Given a hyperbolic line l, and a point P inside the disc, and not on this line, there are infinitely many hyperbolic lines through P which do not intersect l. These hyperbolic lines are therefore parallel to l, and some of them are shown on Figure 6. This shows that hyperbolic geometry, while obeying the first four of Euclid’s axioms, violates the fifth one. It is therefore impossible to deduce Euclid’s parallel axiom from the first four, for if it could be deduced, then it would also hold in hyperbolic geometry, which is not true.

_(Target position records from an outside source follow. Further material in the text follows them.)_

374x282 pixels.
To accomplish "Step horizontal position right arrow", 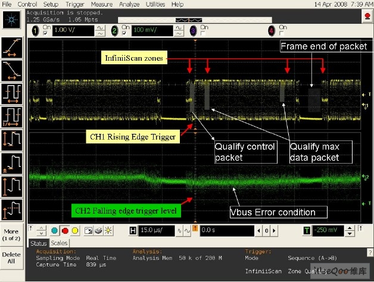I will [274, 230].
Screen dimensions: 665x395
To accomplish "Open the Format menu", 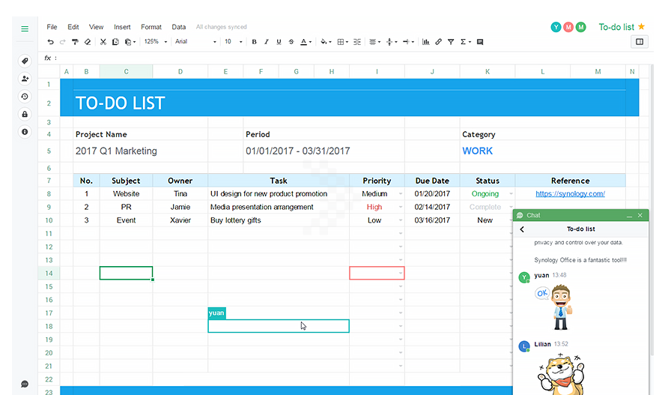I will pyautogui.click(x=151, y=27).
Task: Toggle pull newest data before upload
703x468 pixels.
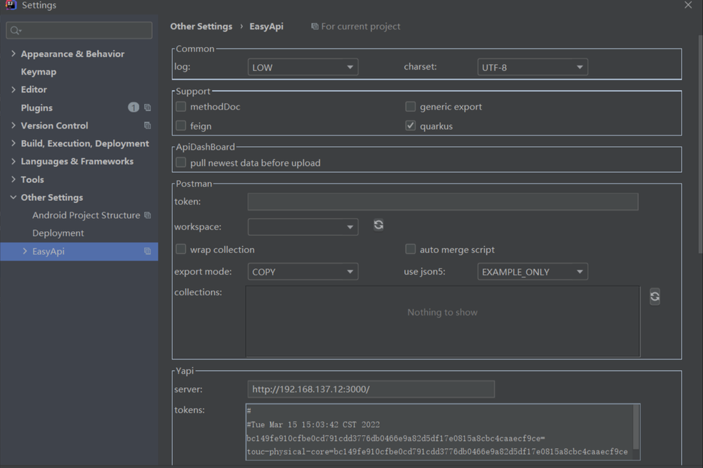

The devils close to the boundary circle in Figure 5 appear smaller than those near the centre of the disc, but the hyperbolic area and height of each devil from head to tail are the same when hyperbolic distance, rather than Euclidean distance, is used. All the devils, even those which appear close to the boundary from the Euclidean perspective, are actually infinitely far from the boundary circle. It may seem to us that the devils reside inside a circle, but for them there is no ‘outside’, as the circle is infinitely large from a hyperbolic perspective. We have been fooled by our Euclidean intuition!

References
[1] The Thirteen Books of Euclid’s Elements, translation and commentaries by Thomas Heath, (1956) Dover Publications.
[2] M.C. Escher: The Graphic Work. M.C. Escher and Bruce Brooks Pfeiffer (Editor). (2001) Taschen.
[3] Geometry: A Very Short Introduction. M. Dunajski, (2022). Oxford University Press.